# Take home for a €400 daily rate



## SirMille (17 Sep 2008)

Hi guys,

Apologies if this isn't posted in the right place.

I've always been a permanent employee until being made redundant recently.

I now have a deeper understanding and appreciation of dole money, as I have a family and a mortgage to support.

A company has asked me if I'd be interested in a six month contract, paying 400 per day. 

My questions are this
1/ Is there a calculator on the web, where I can type in this detail and a few others to give an indication of my monthly net income
2/ Would it be more beneficial to take the less well paid permanent role (with the caveat that the role will end in six months), so when the job ends in six months I can claim dole again? Is this morally okay/legally?

Thanks everyone


----------



## bacchus (17 Sep 2008)

There is a tax calculator


----------



## davidoco (17 Sep 2008)

very rough idea for you would be your last payslip.
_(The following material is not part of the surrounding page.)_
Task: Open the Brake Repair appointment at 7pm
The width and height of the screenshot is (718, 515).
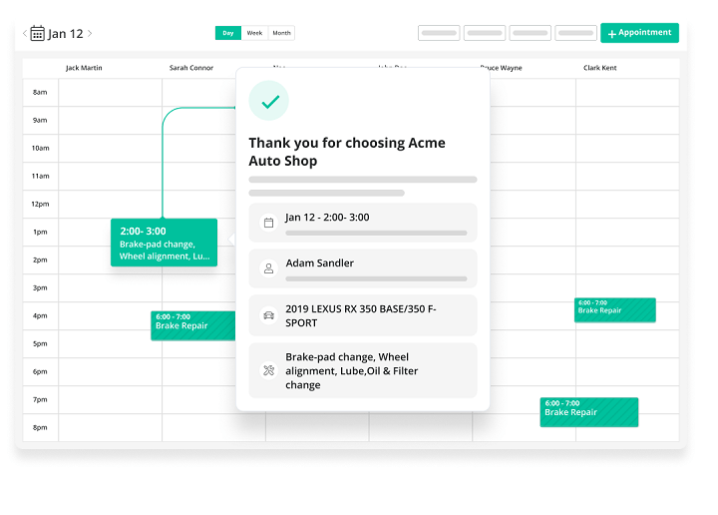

find the weekly or monthly cut off point
find the week or monthly tax credit

400 x 20 days = gross
tax would be 
Monthly cut off point x 20%
gross - monthly cut off point x 41%
less credit

example

400 x 20 = 8000

tax 
2710 x 20% = 542 
8000 - 2710 = 5290 x 41% = 2168 

Gross Tax 2710 - credit 500 = 2210 total tax

therefore 8000 - 2210 = 5790

Of course all of the above calculations are out the window depending on how long you are unemployed, how much you earned before unemployment this year etc. 
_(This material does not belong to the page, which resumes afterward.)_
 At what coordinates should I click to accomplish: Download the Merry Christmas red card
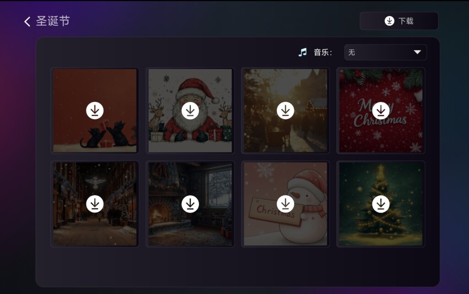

PRSI as self employed paid yearly so you'll have to look that up.

For the couple of hundred it would be well worth your while getting an accountant on board.


----------



## BetterBiz (17 Sep 2008)

When I used to contract I used to go on the rule of thumb of 18.5 billable days per month. This takes into account bank hols, sick leave, holidays etc.

So 18.5 x 400 = 7400

7400 x 12 = €88800

If you need a LTD company then I would allow say €2000 for accounting costs.

Giving you approx €86k per year.

If you then use the tax calc here:

http://www.taxcalc.eu/

You will be able to calculate approx take home. I'm not sure your marital status etc but if you are single this would equate to approx:

Monthly take home pay. (Single)
Selected Tax year is 2008
Gross Take Home Pay     = € 7166.6665
Tax                     = € 2013.8334
Take Home Pay after Tax = € 5152.8335
Less PRSI               = € 299.3557
*Net take home pay per month       = € 4853.4775*


----------



## SirMille (17 Sep 2008)

bacchus said:


> There is a tax calculator



It looks like that calculator is for full time permies.
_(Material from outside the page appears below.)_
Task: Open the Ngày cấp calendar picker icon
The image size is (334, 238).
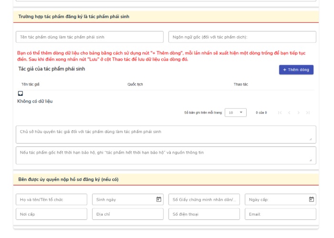Action: (x=311, y=199)
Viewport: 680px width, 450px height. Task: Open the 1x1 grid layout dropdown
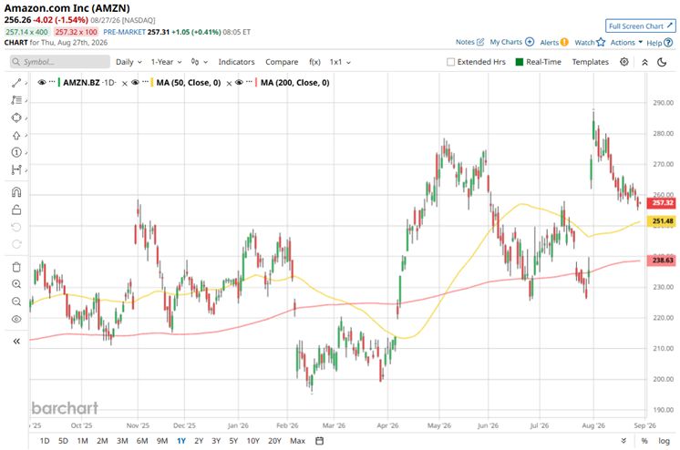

Is there a calculator where I can type in "€400 per day"
and it'll tell me what my net monthly income will be?


----------



## SirMille (17 Sep 2008)

Thanks BetterBiz AND Davidoco

can I increase that by claiming expenses too?

Cheers


----------



## nai (17 Sep 2008)

SA_Acc said:


> Sir Mille drop me a line and we can discuss expenses and contract work. Do contract work myself so know a lot of the pitfalls and good points...


 
why not discuss it on the forum like everyone else ? funny a 1 post person requesting someone about to setup in contracting to request private contact - are you involved in any umbrella/ setups/accountancy type business ?

OP - as a rule of thumb on that type of rate you should expect to retain approx 75 - 80% of your gross depending on what type of expenses you have. Much better off than on the dole. What type of industry do you work in ? I've found (being an IT contractor) that contracts tend to find me when I become available (due to number of other contractors I've worked with and all contractors look out for each other spreading word about availability/ open rols etc.) so it would be easier to find work from a contrct rather than from unemployment.


----------



## gipimann (18 Sep 2008)

You may wish to check what impact paying PRSI at Class S (self-employed) may have on future SW claims - Class S contributions are not reckonable for Jobseeker's Benefit so you could find that in the future you hadn't enough reckonable contributions to qualify.   You would then have to apply for Jobseeker's Allowance, which is means-tested.


----------



## nai (18 Sep 2008)

SA_Acc said:


> NAI not involved in umbrella/setups/umbrella at all.... if you must know I have my own I.T company.....
> 
> I have a good accountant who has advised me very well on my tax etc.
> 
> Happy now NAI????????



shall we put down your bad manners and über-defensive attitude to the fact that you're new to aam? I merely pointed out that most people give answers on the forum as opposed to privately (given that the query is posted publiclY. This allows all users the benefit of your experiences. 

You will find that most posts like yours will be questioned by someone given the amount of advertising etc that some people try to do.  

Ps thanks for clarification


----------



## Mark_Mc (18 Sep 2008)

Don't need to limit yourself to an accountant. You can use a qualified tax advisor also.

Some, particularly those starting out in independent practice can be quite reasonable.



davidoco said:


> very rough idea for you would be your last payslip.
> 
> find the weekly or monthly cut off point
> find the week or monthly tax credit
> ...


----------



## Complainer (18 Sep 2008)

You need to confirm if the company are proposing to treat you as a PAYE employee or an independent contractor. If they are proposing to treat you as a contractor, there is that Revenue might just deem you to be an employee anyway.


----------